In February, the capacity for our Dabinoo’igan Shelter — in Ojibwe language, “A place you are safe, sheltered, and comforted” — will have more than doubled, from 10 beds to 23. It is northeast Minnesota’s only Indigenous, culturally specific domestic violence emergency shelter. Dabinoo’igan offers supportive services, legal advocacy, children’s programming, and consistent and constant access to cultural practices.

AICHO also offers 12 units of affordable market rate apartments and 29 units of permanent supportive housing at the Gimaajii Mino Bimaadizimin building — in Ojibwe language: “We are, all of us together, beginning a good life.’ At Gimaajii, the Dr. Robert Powless Cultural Center has been nationally recognized for creative placemaking, incorporating vibrant art and cultural space.

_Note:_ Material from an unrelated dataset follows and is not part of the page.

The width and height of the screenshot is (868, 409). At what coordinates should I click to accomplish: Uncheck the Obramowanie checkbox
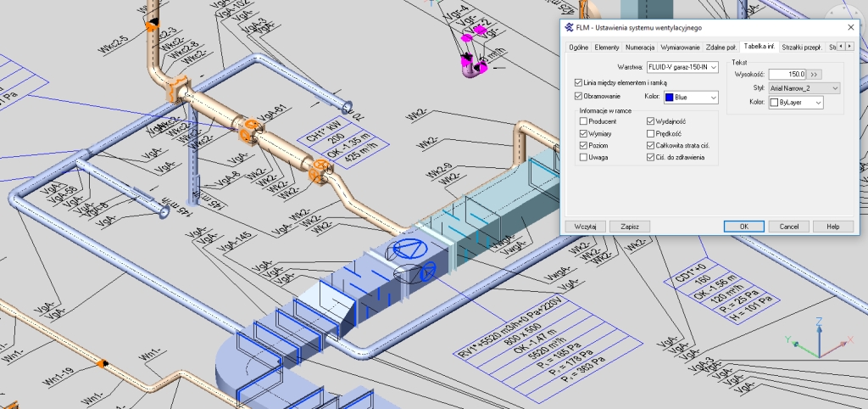pyautogui.click(x=577, y=97)

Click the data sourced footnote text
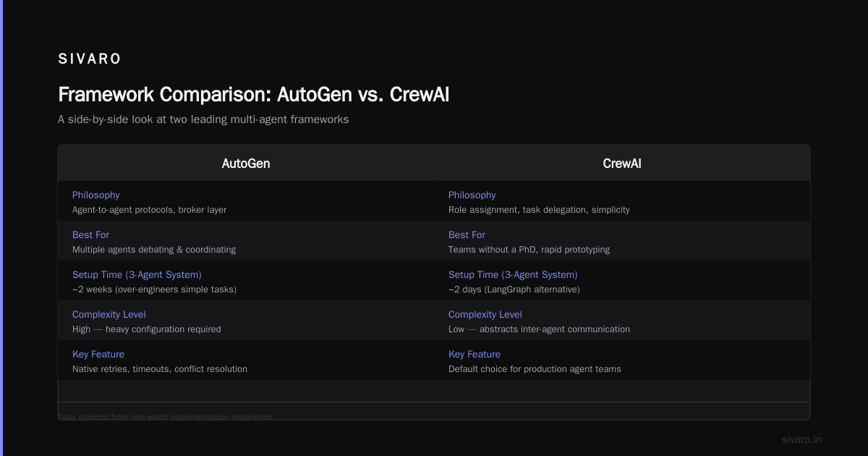pyautogui.click(x=166, y=417)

In short, AICHO focuses on the consistent presence and access to our Indigenous culture as a means to build, rebuild, and strengthen community. When we strengthen ourselves collectively, we double the impact of individual lives.

Traditional drum and pipe ceremonies are held in our community on a regular basis, protecting and strengthening our people. We host honoring ceremonies for community members who reach accomplishments like graduating with a diploma or GED, finishing a marathon, or making deep steps in recovery.

The Children’s Program is active in food sovereignty, entrepreneurship, and hands-on cultural teachings, like the gathering and growing of legacy foods, traditional lacrosse scrimmages, weekly core cultural teaching sessions, and daily smudging and use of medicines.

LeAnn Littlewolf

The Indigenous mindset matters when we encounter crisis or difficult situations because it guides us in how we take care of one another.

At AICHO, we are not quick to evict residents. We work to help residents determine a path that works for them. Gimaajii provides safe housing with built-in recognition that families and individuals have experienced a high level of trauma, stress, and uncertainty for an extended time, which requires a high level of care, support, and room to recover and reclaim lives.

In truth, Indigenous peoples are all working to recover and reclaim our lives. We do so most effectively when we rest within our cultural strengths. We have solutions for ourselves, and we believe these solutions hold value for the world.

In Minnesota, we have a critical housing challenge. We believe we absolutely can make our homelands a home for everyone, with more immediate housing options and effective cultural strategies. One of our core traditional commitments is that every community member always has a home.


LeAnn Littlewolf (she/her, Gaa-Zagaskwaajimekaag Band of Ojibwe) is executive director for the American Indian Community Housing Organization (AICHO) in Duluth. She brings Anishinaabe cultural perspective to her leadership, and has worked in housing advocacy and community organizing for 30 years.